Ioannis T. Konstantinidis MD, William Chu MD, Federico Tozzi MD, Clayton Lau MD, Mark Wakabayashi MD, MPH, Kevin Chan MD, Byrne Lee MD, FACS
Gynecologic Oncology
Volume 24, Issue 11 / October , 2017



Robotic-assisted total pelvic exenteration (TPE) can offer a minimally invasive approach to a major multi-organ operation.


In this video, we summarize a stepwise approach to robotic TPE in a 70 year-old female Jehovah’s witness with a history of cervical cancer post-chemoradiation and radical hysterectomy who experienced local recurrence at the vaginal cuff involving the rectum and bladder.

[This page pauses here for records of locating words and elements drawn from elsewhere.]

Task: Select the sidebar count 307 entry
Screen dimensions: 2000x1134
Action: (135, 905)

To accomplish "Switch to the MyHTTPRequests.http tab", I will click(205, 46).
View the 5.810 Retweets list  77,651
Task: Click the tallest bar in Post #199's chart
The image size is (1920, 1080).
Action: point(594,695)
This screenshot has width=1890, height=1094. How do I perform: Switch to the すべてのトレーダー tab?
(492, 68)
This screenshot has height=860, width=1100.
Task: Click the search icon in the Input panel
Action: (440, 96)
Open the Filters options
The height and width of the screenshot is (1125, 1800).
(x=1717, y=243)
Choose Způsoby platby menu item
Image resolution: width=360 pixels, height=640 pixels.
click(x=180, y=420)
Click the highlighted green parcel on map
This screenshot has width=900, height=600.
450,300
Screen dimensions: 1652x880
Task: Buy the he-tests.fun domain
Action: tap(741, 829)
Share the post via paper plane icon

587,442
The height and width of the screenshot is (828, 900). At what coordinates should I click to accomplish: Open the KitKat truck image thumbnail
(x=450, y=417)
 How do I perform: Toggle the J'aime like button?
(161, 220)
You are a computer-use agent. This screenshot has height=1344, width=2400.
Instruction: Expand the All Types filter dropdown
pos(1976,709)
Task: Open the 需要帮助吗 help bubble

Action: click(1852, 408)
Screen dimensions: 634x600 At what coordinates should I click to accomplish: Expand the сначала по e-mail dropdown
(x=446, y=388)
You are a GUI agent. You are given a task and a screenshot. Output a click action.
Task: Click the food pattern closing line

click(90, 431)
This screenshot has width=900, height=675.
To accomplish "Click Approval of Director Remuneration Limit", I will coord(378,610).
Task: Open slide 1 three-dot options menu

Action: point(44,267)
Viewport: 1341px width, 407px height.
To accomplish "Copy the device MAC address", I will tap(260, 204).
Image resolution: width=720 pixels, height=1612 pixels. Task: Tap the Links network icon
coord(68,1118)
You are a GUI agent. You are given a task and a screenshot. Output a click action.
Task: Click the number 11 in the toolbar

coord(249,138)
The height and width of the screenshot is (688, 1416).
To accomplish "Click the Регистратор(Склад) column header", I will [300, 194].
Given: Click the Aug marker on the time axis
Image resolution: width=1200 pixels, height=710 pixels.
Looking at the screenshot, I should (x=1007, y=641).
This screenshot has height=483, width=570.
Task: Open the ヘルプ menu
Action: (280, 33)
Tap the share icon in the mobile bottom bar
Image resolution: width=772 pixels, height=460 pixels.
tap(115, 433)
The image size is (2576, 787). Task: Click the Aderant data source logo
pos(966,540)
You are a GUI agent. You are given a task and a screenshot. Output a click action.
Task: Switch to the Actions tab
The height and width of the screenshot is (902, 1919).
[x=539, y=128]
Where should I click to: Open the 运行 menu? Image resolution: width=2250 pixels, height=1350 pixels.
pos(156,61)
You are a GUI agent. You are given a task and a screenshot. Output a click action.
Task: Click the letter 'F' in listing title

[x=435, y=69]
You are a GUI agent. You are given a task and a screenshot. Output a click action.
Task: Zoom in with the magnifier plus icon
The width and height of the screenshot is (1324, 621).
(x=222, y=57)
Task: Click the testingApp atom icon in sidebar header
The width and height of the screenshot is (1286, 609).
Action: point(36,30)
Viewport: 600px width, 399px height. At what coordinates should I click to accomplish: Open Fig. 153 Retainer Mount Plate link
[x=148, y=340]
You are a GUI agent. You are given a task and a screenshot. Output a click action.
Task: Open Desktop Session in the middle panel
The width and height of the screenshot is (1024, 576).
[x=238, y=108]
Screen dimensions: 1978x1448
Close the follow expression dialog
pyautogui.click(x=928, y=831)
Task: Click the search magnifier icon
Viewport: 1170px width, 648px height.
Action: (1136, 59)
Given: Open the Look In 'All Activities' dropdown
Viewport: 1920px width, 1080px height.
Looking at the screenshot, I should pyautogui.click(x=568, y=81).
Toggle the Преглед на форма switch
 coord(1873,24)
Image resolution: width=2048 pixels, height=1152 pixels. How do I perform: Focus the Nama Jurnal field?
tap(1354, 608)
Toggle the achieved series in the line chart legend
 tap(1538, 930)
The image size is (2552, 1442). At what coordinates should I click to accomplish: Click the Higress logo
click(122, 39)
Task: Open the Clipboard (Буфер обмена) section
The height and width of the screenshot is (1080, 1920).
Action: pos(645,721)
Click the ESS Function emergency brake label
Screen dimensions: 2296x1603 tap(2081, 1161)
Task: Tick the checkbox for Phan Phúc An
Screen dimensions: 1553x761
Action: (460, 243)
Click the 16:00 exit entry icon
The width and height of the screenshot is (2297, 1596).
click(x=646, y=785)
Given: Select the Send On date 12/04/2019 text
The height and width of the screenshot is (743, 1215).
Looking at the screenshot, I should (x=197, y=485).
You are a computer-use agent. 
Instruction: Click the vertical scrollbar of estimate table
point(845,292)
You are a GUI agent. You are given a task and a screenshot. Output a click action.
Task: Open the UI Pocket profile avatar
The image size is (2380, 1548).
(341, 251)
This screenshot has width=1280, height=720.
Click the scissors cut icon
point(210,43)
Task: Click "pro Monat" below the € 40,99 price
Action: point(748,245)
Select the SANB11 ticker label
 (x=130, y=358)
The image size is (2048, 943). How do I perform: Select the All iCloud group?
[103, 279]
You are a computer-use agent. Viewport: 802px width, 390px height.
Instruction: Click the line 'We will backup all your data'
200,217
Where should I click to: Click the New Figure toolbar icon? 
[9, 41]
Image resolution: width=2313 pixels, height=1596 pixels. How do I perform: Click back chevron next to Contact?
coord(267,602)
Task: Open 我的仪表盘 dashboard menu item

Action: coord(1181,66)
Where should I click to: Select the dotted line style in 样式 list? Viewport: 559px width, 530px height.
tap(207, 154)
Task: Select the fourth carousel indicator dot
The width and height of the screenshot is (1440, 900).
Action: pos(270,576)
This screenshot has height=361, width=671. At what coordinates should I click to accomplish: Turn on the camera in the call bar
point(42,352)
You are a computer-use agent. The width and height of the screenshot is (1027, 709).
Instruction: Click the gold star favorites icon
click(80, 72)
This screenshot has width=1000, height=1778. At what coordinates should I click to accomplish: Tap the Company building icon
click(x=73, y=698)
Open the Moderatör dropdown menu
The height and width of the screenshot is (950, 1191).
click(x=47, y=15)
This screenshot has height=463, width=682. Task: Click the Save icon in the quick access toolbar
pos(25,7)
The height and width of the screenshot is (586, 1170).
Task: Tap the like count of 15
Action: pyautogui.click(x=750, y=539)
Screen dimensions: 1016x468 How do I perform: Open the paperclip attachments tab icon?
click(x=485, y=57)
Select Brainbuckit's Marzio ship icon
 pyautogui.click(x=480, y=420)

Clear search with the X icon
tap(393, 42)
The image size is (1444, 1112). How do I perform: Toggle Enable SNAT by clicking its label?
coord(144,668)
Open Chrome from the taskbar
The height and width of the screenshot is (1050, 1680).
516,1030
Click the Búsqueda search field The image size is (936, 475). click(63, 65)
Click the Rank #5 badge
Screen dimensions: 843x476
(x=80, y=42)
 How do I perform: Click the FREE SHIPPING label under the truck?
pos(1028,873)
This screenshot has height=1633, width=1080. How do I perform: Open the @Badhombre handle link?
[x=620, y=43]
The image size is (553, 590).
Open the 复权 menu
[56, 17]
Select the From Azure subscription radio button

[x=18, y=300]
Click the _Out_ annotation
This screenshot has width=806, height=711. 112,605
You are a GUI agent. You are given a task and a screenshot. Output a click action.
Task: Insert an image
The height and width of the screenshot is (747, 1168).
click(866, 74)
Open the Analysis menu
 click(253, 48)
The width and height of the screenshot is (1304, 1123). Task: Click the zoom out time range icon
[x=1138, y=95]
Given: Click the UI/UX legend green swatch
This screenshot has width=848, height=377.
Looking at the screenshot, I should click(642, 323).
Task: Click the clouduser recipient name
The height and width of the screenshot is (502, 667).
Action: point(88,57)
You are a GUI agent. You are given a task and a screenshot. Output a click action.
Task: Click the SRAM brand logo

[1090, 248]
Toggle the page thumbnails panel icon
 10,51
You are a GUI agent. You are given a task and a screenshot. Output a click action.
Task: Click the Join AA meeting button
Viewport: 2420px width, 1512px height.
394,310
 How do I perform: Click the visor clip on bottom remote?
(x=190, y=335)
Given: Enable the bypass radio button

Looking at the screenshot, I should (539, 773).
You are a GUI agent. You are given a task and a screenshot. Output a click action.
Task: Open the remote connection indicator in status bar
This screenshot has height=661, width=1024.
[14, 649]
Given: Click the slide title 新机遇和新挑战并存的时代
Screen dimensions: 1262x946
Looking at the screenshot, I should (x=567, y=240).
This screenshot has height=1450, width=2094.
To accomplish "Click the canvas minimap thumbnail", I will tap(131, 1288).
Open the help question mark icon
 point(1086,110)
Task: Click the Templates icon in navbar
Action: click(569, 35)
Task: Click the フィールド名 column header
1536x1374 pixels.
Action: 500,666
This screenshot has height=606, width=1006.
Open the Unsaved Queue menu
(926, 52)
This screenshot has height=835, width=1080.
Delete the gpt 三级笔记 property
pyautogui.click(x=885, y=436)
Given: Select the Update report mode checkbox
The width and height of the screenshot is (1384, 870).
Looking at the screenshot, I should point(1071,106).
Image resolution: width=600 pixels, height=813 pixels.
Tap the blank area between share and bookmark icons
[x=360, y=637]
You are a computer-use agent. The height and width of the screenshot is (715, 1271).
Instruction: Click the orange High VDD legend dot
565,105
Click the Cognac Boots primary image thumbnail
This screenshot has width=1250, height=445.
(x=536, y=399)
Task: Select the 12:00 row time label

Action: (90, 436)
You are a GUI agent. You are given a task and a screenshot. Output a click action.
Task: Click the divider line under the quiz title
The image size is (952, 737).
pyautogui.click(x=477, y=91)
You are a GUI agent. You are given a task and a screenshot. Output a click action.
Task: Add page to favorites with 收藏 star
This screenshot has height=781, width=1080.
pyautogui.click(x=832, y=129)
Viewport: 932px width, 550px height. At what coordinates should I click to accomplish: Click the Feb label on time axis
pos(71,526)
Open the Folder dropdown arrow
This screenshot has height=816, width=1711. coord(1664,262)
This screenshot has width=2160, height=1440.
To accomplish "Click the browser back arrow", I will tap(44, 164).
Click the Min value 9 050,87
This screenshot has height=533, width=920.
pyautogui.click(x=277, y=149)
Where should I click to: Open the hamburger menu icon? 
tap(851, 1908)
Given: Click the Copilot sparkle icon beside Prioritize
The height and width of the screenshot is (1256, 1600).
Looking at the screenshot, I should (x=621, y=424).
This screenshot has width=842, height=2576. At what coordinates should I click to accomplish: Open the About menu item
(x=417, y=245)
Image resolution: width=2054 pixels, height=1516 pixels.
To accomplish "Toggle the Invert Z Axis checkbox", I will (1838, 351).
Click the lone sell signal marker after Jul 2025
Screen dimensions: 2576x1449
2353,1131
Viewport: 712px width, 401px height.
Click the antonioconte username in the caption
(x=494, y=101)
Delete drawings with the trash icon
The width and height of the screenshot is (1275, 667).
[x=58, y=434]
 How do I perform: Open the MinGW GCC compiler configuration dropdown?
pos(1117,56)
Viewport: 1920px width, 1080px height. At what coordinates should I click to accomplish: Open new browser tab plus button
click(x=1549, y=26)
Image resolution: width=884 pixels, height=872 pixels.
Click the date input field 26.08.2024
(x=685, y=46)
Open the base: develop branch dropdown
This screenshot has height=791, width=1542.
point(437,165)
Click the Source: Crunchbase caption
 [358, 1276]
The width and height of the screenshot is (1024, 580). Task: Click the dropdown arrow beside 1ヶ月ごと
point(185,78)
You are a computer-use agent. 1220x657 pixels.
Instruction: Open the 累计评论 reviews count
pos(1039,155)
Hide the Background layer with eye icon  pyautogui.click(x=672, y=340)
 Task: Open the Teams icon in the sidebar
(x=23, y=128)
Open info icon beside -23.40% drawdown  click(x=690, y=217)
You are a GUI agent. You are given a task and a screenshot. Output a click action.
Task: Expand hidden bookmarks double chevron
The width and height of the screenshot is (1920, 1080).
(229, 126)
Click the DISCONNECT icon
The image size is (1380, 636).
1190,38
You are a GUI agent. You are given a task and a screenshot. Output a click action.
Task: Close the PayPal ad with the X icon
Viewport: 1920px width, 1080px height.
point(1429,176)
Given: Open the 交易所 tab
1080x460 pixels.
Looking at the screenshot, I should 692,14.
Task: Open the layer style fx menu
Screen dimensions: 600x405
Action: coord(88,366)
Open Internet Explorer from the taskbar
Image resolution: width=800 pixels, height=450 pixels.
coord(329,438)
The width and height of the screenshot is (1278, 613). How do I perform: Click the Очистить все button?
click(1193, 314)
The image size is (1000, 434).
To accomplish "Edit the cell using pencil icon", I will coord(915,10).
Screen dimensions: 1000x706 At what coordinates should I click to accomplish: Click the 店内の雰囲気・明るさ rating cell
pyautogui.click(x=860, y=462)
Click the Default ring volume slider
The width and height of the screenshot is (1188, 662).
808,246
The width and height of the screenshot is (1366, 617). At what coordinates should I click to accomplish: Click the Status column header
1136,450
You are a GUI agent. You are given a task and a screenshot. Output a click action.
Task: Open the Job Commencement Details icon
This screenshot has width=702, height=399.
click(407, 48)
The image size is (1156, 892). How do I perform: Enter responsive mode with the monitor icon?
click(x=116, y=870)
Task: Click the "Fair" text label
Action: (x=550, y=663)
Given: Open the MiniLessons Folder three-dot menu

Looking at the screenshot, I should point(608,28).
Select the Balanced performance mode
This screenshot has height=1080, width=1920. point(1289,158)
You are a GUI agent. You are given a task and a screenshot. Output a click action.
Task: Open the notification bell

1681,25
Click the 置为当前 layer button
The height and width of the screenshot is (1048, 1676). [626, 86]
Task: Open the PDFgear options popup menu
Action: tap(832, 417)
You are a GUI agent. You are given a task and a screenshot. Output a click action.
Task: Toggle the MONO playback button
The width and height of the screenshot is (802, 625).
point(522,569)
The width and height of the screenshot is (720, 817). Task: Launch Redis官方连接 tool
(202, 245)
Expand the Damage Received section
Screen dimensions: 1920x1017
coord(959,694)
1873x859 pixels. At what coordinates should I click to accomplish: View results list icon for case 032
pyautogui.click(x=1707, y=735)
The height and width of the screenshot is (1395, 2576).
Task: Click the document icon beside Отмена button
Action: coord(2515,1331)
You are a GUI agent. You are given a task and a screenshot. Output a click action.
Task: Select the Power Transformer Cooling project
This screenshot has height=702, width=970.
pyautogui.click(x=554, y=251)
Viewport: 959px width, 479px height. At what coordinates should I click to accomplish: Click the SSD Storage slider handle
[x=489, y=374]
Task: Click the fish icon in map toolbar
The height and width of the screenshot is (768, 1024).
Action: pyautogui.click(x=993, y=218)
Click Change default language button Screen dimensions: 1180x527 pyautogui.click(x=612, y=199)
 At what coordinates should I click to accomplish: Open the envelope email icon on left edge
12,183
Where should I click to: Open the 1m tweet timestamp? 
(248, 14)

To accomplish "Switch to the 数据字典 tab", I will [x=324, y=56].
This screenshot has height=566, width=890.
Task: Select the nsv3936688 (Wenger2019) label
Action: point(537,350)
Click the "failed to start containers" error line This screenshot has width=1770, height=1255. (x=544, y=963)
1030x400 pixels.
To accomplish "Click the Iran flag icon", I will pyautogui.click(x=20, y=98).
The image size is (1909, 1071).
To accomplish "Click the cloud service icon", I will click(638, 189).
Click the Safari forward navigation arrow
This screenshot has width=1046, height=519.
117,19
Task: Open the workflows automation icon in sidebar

The patient was placed in the lithotomy position. A total of six robotic ports were used and the da Vinci Si robotic system was docked between the legs. We proceeded as follows: (1) the abdomen and pelvis were thoroughly explored for evidence of metastatic disease; (2) the pelvic sidewalls were mobilized and bilateral ureters identified; (3) the mesorectal plane was dissected to the level of the levators; (4) the lateral and anterior pelvic structures were completely mobilized, and parametrial tissues were mobilized to the pelvic wall; (5) the bladder was separated from the pubis symphysis, the space of Retzius entered, and the bladder and proximal urethra freed; (6) a perineal incision was made around the vagina, perineal body, and anus, which were excised; (7) an Alloderm mesh secured the pelvic floor, and an omental J flap was mobilized; and (8) a 6 cm incision was utilized for creation of an ileal conduit and a permanent-end colostomy. Final pathology was consistent with recurrent cervical squamous cell carcinoma invading into the vaginal, bladder, and rectal walls. Surgical margins and seven lymph nodes were negative for carcinoma.


Robotic-assisted TPE is technically feasible in a Jehovah’s witness under a multidisciplinary surgical team, even in the setting of prior radical hysterectomy and irradiated tissue.